Morrison Christopher, Weterings Eric, Mahadevan Daruka, Sanan Abhay, Weinand Martin, Stea Baldassarre
Department of Radiation Oncology, University of Arizona, Tucson, AZ 85719, USA.
Mays Cancer Center, University of Texas Health, San Antonio, TX 78229, USA.
Cancers (Basel). 2021 Oct 26;13(21):5358. doi: 10.3390/cancers13215358.
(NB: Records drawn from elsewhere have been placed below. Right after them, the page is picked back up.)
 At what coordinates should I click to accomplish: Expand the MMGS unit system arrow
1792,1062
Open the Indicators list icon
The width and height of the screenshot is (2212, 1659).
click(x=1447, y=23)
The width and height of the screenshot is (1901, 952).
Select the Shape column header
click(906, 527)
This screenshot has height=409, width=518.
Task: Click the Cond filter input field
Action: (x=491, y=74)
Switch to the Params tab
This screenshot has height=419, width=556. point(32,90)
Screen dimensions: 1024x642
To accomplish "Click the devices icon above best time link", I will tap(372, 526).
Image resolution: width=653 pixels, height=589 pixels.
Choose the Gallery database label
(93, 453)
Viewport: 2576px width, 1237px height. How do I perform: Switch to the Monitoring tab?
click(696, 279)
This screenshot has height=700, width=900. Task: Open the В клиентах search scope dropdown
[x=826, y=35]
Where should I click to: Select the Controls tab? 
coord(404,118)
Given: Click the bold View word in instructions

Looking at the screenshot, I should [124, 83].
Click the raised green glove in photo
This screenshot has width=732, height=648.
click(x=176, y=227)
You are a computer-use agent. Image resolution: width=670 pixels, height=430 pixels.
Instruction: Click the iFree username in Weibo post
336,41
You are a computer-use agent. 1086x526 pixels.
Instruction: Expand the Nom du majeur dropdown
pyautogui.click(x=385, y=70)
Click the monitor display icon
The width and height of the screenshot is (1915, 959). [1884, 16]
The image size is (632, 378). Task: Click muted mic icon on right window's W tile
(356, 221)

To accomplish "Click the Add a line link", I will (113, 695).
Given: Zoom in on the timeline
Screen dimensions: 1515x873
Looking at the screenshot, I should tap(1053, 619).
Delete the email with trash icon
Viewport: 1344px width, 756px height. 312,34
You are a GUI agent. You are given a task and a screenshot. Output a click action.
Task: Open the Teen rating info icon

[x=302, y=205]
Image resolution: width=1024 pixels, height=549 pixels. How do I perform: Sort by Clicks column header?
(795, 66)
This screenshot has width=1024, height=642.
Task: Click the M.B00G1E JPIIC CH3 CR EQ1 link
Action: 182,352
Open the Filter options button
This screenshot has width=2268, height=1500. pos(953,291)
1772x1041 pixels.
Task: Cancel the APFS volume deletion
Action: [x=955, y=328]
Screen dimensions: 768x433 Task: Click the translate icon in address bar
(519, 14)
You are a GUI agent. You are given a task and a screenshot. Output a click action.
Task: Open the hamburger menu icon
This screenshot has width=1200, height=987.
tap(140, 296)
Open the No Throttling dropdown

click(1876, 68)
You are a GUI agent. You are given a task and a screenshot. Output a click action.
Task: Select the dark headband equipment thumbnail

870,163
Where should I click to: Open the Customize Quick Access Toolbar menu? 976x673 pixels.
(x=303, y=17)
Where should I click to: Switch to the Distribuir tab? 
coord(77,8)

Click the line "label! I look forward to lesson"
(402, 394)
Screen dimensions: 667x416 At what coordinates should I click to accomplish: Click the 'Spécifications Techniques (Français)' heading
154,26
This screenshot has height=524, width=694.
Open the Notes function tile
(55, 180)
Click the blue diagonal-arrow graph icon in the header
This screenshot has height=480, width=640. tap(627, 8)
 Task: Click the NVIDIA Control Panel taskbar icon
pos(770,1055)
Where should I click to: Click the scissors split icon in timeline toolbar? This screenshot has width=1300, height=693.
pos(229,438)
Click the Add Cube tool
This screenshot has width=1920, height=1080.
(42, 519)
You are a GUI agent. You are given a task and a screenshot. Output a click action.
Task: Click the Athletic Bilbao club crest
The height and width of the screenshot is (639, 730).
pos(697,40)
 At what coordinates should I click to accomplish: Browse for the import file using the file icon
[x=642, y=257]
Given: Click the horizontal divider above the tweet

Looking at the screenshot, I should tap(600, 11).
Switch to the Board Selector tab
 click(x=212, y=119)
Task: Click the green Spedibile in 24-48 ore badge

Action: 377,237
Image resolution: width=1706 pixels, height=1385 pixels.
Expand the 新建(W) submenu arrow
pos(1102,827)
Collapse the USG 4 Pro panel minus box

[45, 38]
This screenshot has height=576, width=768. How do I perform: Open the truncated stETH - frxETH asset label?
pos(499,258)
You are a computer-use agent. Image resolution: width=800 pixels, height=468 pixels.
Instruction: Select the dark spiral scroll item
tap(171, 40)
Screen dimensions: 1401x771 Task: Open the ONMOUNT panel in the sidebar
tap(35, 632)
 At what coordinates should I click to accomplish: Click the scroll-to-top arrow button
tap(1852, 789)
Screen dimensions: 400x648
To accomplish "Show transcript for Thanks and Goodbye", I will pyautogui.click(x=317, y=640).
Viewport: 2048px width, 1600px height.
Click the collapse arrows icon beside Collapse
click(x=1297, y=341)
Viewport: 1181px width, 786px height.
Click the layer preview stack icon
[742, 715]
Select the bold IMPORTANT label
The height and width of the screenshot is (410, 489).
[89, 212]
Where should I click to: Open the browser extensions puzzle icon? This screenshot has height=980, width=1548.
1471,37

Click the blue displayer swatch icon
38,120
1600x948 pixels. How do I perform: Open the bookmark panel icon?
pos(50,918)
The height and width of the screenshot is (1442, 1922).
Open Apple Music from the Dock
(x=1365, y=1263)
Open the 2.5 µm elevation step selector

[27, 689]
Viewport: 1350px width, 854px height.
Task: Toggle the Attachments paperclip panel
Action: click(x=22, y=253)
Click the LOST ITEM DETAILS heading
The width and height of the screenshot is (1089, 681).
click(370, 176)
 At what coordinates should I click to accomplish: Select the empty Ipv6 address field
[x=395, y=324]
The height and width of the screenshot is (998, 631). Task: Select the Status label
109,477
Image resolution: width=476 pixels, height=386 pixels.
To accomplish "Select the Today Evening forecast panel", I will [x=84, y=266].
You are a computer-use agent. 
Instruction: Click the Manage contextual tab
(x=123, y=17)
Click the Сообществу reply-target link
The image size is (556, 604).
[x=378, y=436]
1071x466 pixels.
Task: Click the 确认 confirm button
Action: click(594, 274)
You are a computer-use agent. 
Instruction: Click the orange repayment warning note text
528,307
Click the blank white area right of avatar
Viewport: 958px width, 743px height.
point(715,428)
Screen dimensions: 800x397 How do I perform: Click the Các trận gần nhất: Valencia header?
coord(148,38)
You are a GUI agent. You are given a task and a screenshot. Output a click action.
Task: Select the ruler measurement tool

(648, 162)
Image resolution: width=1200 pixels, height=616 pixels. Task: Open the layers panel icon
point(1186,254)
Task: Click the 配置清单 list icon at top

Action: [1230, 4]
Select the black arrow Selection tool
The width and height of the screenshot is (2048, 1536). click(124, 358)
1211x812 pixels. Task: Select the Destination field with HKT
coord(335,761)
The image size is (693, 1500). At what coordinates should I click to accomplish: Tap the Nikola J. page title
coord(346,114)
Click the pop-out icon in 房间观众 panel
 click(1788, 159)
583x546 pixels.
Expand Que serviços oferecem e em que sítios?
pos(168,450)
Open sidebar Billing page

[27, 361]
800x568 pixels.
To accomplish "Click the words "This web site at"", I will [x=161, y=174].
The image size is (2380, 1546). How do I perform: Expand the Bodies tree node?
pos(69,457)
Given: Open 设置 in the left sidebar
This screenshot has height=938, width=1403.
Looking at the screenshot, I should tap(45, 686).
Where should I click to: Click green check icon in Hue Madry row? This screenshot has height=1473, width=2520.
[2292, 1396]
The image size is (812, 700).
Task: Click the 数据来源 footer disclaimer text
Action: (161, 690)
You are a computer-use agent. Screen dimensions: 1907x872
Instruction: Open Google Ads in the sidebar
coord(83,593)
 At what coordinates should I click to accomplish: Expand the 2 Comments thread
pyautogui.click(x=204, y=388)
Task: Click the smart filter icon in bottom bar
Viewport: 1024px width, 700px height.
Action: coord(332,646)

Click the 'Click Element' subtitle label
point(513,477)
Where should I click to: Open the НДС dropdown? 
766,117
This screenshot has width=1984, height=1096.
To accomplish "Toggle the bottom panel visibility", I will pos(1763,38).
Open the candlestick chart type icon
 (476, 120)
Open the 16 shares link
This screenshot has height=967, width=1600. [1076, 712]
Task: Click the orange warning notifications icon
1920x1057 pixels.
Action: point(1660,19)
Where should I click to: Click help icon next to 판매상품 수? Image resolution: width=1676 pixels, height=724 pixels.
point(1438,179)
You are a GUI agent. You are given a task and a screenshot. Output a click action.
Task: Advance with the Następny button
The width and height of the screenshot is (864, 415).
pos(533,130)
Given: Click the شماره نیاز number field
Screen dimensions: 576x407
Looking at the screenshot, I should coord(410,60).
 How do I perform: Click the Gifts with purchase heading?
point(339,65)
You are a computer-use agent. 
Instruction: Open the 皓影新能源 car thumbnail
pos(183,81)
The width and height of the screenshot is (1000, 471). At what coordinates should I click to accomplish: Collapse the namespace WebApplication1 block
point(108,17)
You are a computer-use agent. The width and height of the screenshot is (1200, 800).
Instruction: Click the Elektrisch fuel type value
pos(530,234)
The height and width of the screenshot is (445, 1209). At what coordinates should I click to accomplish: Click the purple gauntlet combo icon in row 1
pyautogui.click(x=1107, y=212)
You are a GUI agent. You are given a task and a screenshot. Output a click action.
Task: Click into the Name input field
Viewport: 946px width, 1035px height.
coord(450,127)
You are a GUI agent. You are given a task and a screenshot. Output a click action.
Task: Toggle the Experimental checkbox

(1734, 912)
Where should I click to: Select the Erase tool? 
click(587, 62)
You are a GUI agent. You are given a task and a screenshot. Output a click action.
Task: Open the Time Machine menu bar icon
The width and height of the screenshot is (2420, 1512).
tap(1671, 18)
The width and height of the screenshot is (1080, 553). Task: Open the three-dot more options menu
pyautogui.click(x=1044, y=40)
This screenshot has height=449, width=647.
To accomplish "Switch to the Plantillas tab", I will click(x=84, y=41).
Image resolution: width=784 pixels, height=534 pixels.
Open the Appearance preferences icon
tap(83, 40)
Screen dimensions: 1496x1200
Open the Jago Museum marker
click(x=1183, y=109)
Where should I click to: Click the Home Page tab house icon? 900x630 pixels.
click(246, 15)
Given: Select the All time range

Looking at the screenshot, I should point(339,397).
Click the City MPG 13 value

Treatment failures of glioblastoma (GBM) occur within high-dose radiation fields. We hypothesized that this is due to increased capacity for DNA damage repair in GBM. We identified 24 adult GBM patients treated with maximal safe resection followed by radiation with concurrent and adjuvant temozolomide. The mRNA from patients was quantified using NanoString Technologies' nCounter platform and compared with 12 non-neoplastic temporal lobe tissue samples as a control. Differential expression analysis identified seven DNA repair genes significantly upregulated in GBM tissues relative to controls (>4-fold difference, adjusted values < 0.001). Among these seven genes, Cox proportional hazards models identified RAD51 to be associated with an increased risk of death (HR = 3.49; = 0.03). Kaplan-Meier (KM) analysis showed that patients with high RAD51 expression had significantly shorter OS compared to low levels (median OS of 10.6 mo. vs 20.1 mo.; log-rank = 0.03). Our findings were validated in a larger external dataset of 162 patients using publicly available gene expression data quantified by the same NanoString technology (median OS of 13.8 mo. vs. 17.4 mo; log-rank = 0.006). Within this uniformly treated GBM population, RAD51, in the homologous recombination pathway, was overexpressed (vs. normal brain) and inversely correlated with OS. High RAD51 expression may be a prognostic biomarker and a therapeutic target in GBM.
胶质母细胞瘤(GBM)的治疗失败发生在高剂量辐射区域内。我们推测这是由于GBM中DNA损伤修复能力增强所致。我们确定了24例成年GBM患者,他们接受了最大安全切除,随后进行放疗并同步及辅助使用替莫唑胺。使用NanoString Technologies公司的nCounter平台对患者的mRNA进行定量,并与12个非肿瘤性颞叶组织样本作为对照进行比较。差异表达分析确定了7个DNA修复基因在GBM组织中相对于对照显著上调(差异>4倍,校正P值<0.001)。在这7个基因中,Cox比例风险模型确定RAD51与死亡风险增加相关(HR = 3.49;P = 0.03)。Kaplan-Meier(KM)分析表明,与低表达水平相比,RAD51高表达的患者总生存期显著缩短(中位总生存期分别为10.6个月和20.1个月;对数秩检验P = 0.03)。我们的研究结果在一个由162例患者组成的更大外部数据集中得到验证,该数据集使用通过相同NanoString技术定量的公开可用基因表达数据(中位总生存期分别为13.8个月和17.4个月;对数秩检验P = 0.006)。在这个接受统一治疗的GBM群体中,同源重组途径中的RAD51过表达(相对于正常脑)且与总生存期呈负相关。RAD51高表达可能是GBM的一种预后生物标志物和治疗靶点。